Bipolarismo, bipartitismo, partitismo diventano solo alchimie politiche se mancano progetti e programmi e se soprattutto gli italiani non sono liberi di scegliere, di esprimere la propria preferenza. Se nella sua lettera manca questa consapevolezza del passato, e soprattutto degli errori commessi,manca anche la progettualità per il futuro. Lei conclude la missiva al suo Paese con un “è possibile” che ricorda tanto il suo recente “si può fare” e naturalmente l’obamiano “yes, we can”.  Ma c’è una differenza fondamentale tra il suo slogan e quello di Obama: mentre il suo “si può fare” o il suo “è possibile” rimane assolutamente generico e indeterminato, le parole d’ordine obamiane si sono concretizzate sin dal primo momento nella promessa e nell’impegno della riforma del sistema sanitario americano. Il “change” di Obama non era una bella parola, una poesia ma era la riforma sanitaria che sarà poco poetica ma è qualcosa di concreto, è soprattutto il mantenimento di una promessa che gli ha permesso di conquistare la Casa Bianca. Il suo “è possibile” alla fine della lettera agli italiani è sicuramente una apertura al futuro, ma oggi non basta aprire porte sul futuro, occorre indicare una via ed avere il coraggio di percorrerla.

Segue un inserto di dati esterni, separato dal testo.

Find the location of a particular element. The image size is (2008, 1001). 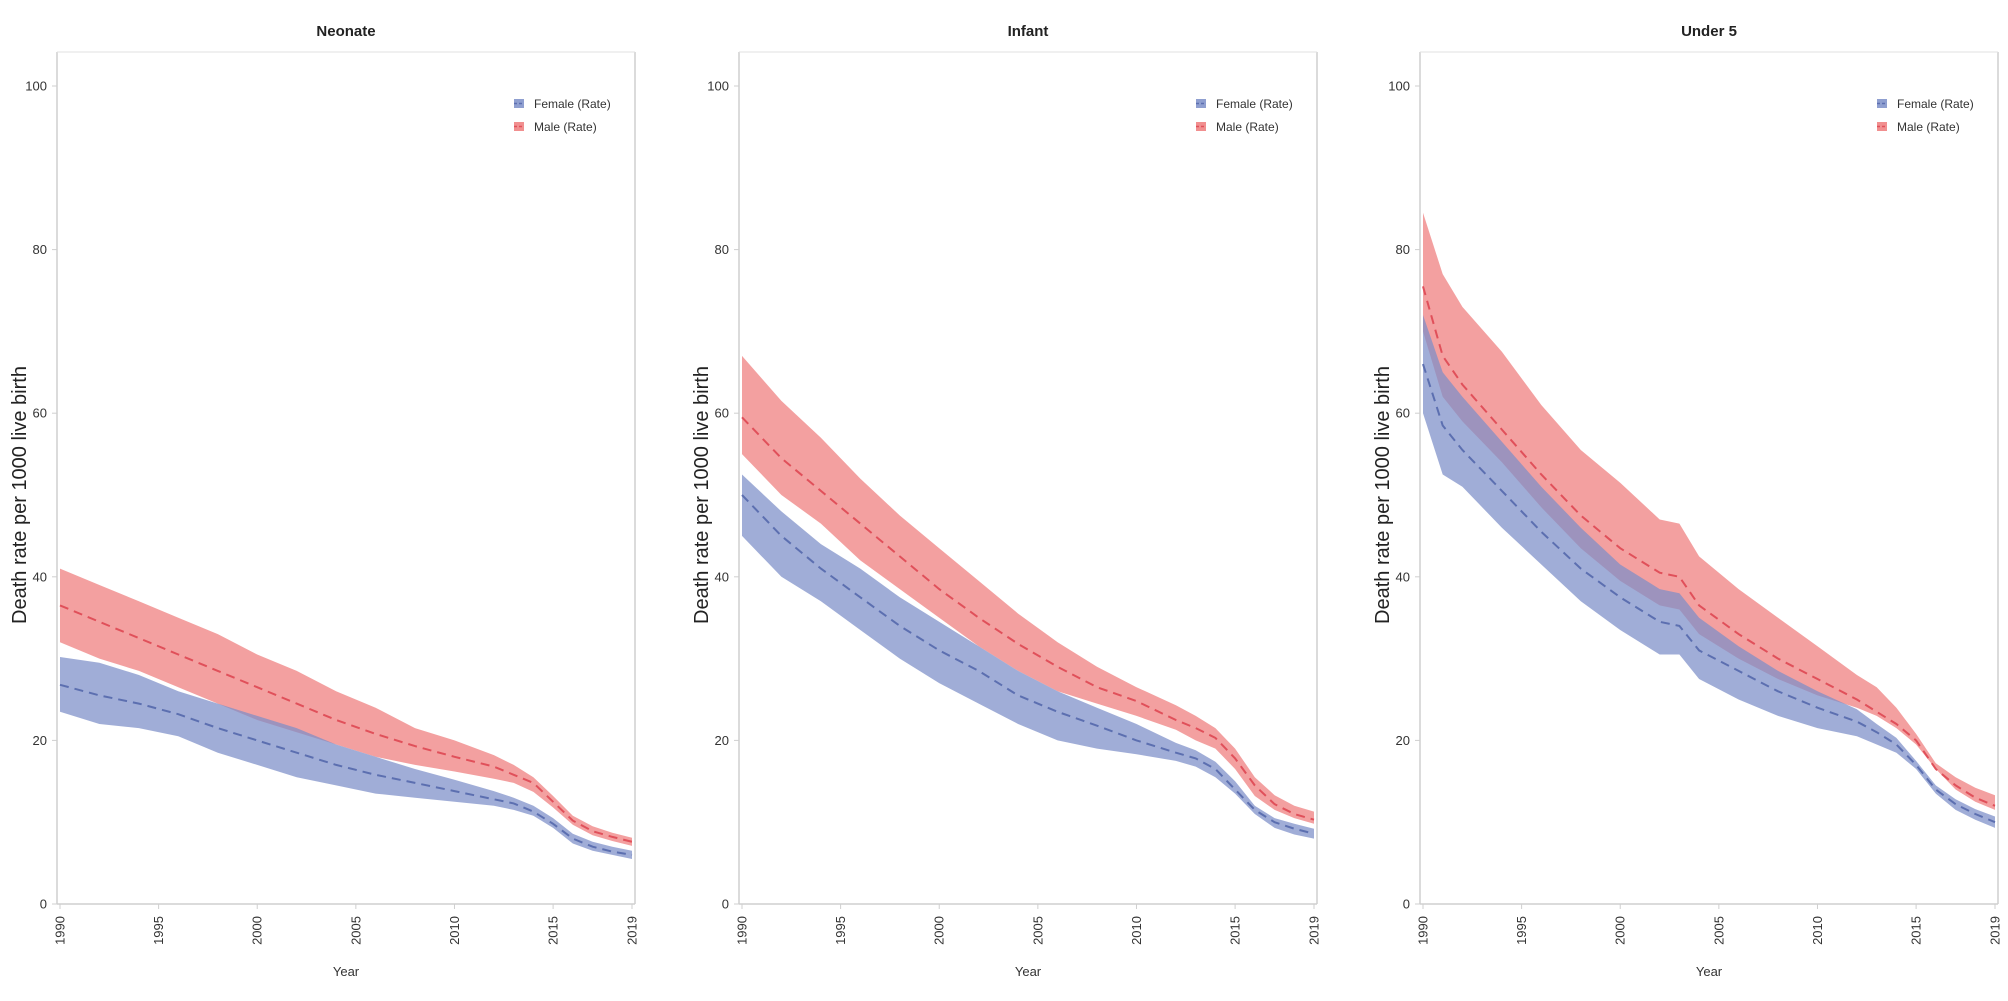

panel-title: Under 5 is located at coordinates (1709, 32).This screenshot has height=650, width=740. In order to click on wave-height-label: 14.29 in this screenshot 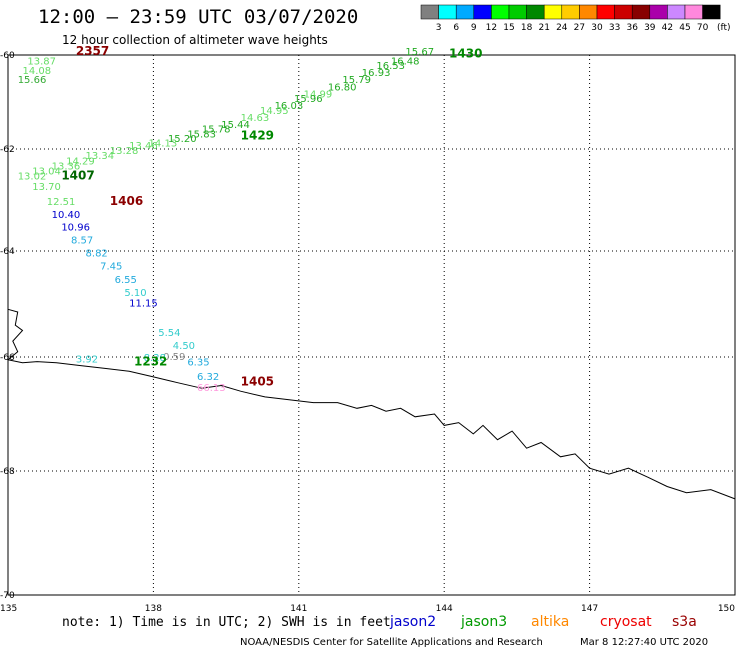, I will do `click(80, 162)`.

Caro Veltroni, personalmente sono convinto della sua buona fede e delle sue alte aspirazioni e se le ho fatto questi rilievi è solo perché sono convinto che sia giunto il tempo della franchezza, della responsabilità, della concretezza e del coraggio. Berlusconi uscirà di scena solo quando sarà possibile costruire una alternativa basata su un serio e concreto progetto di cambiamento che non sia illustrato in un programma di mille pagine ma in soli tre punti realizzabili, che permetta alla fine di una legislatura di poter dire: “abbiamo fatto questo”, “abbiamo mantenuto questa promessa”. Questa è la strada per l’alternativa a Berlusconi ed anche per chi si candida ad occuparne lo spazio politico. Questa è la strada per far uscire il nostro Paese dalla palude.